Data Engineer Internship
MeeBoss · Seattle, WA · 2 days ago
On-siteEngineering$45–$55/hrInternship
About the role
The Data Engineering Intern will work directly with the data engineering owner on real production work that AI agents and paying brands depend on. This includes building and hardening ingestion for new structured sources, deduplication and entity-quality tooling, data quality monitoring, and LLM-assisted data cleanup.
Responsibilities
- Build and harden ingestion for new structured sources — commercial enrichment APIs, government datasets, channel-partner catalog feeds.
- Write the connector, handle the noisy edge cases, and document the source's quirks.
- Build the tooling around the entity-resolution system for candidate-pair review interfaces, dedup QA checks, and test fixtures that catch regressions as we scale past 100K entities.
- Help build the observability layer — freshness checks, confidence-distribution dashboards, and alerting that flags when something upstream breaks.
- Prototype and evaluate LLM prompts for disambiguation and structured extraction inside the pipeline, measuring accuracy against a ground-truth set.
Requirements
- Solid SQL and PostgreSQL fundamentals.

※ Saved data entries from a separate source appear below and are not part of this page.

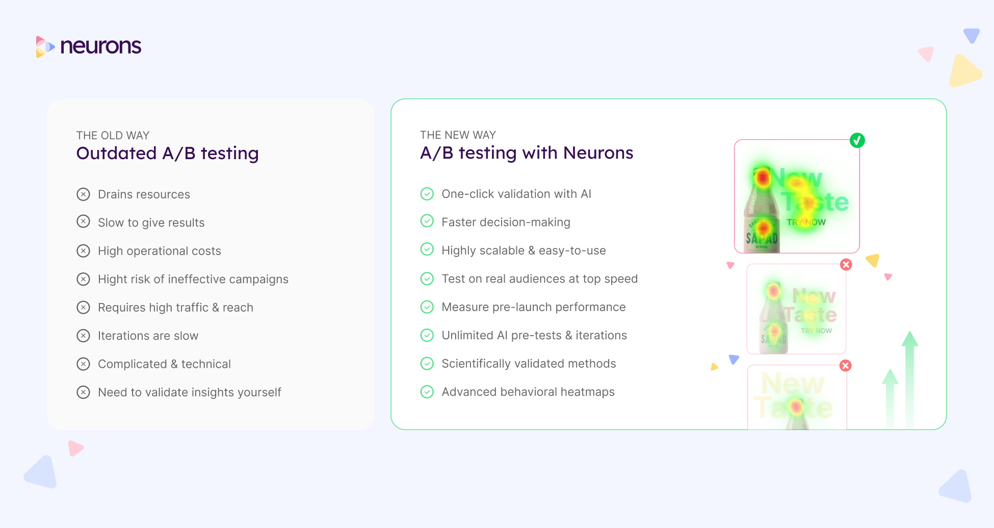The height and width of the screenshot is (528, 994).
Task: Click the X icon next to Iterations are slow
Action: point(83,336)
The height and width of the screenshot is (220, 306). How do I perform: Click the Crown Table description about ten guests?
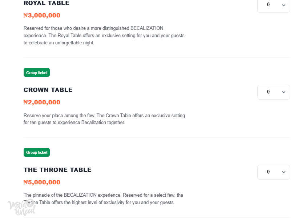point(104,119)
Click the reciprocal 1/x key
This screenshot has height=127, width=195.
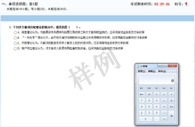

You can write joins, aggregations, and queries by hand and are comfortable digging into a schema. Bonus for JSONB or query optimization.
- Python or TypeScript. Comfortable writing scripts and small services in at least one; willing to ramp into the other.

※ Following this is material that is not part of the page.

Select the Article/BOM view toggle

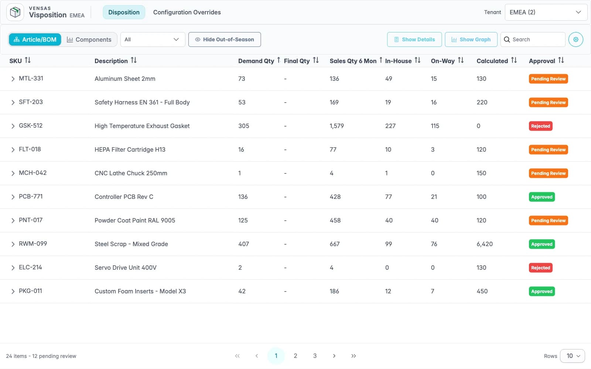point(35,39)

- Some data ingestion or scripting experience. A class project, internship, or personal project where you pulled data from a messy API or file and cleaned it into a usable shape.
- Curiosity about LLMs in pipelines — using a model for extraction or disambiguation, not just as a chat feature.
- High agency. You ask good questions, flag when something looks off, and can make progress on a scoped task without constant direction.
Qualifications
- Currently pursuing a BS/MS in CS, data science, or a related field.
Skills
- Coursework or a project involving record linkage, entity matching, or knowledge graphs (nice to have).
- Exposure to data observability or testing tools (nice to have).
Benefits
- Compensation: $45–$55/hour, depending on experience.
- Strong performers will be considered for a full-time return offer.
Pay
- $45–$55/hour, depending on experience.
Schedule
- Full-time (40 hrs/week); 12 weeks, with flexible start/end dates.
- Part-time during term considered for the right local candidate.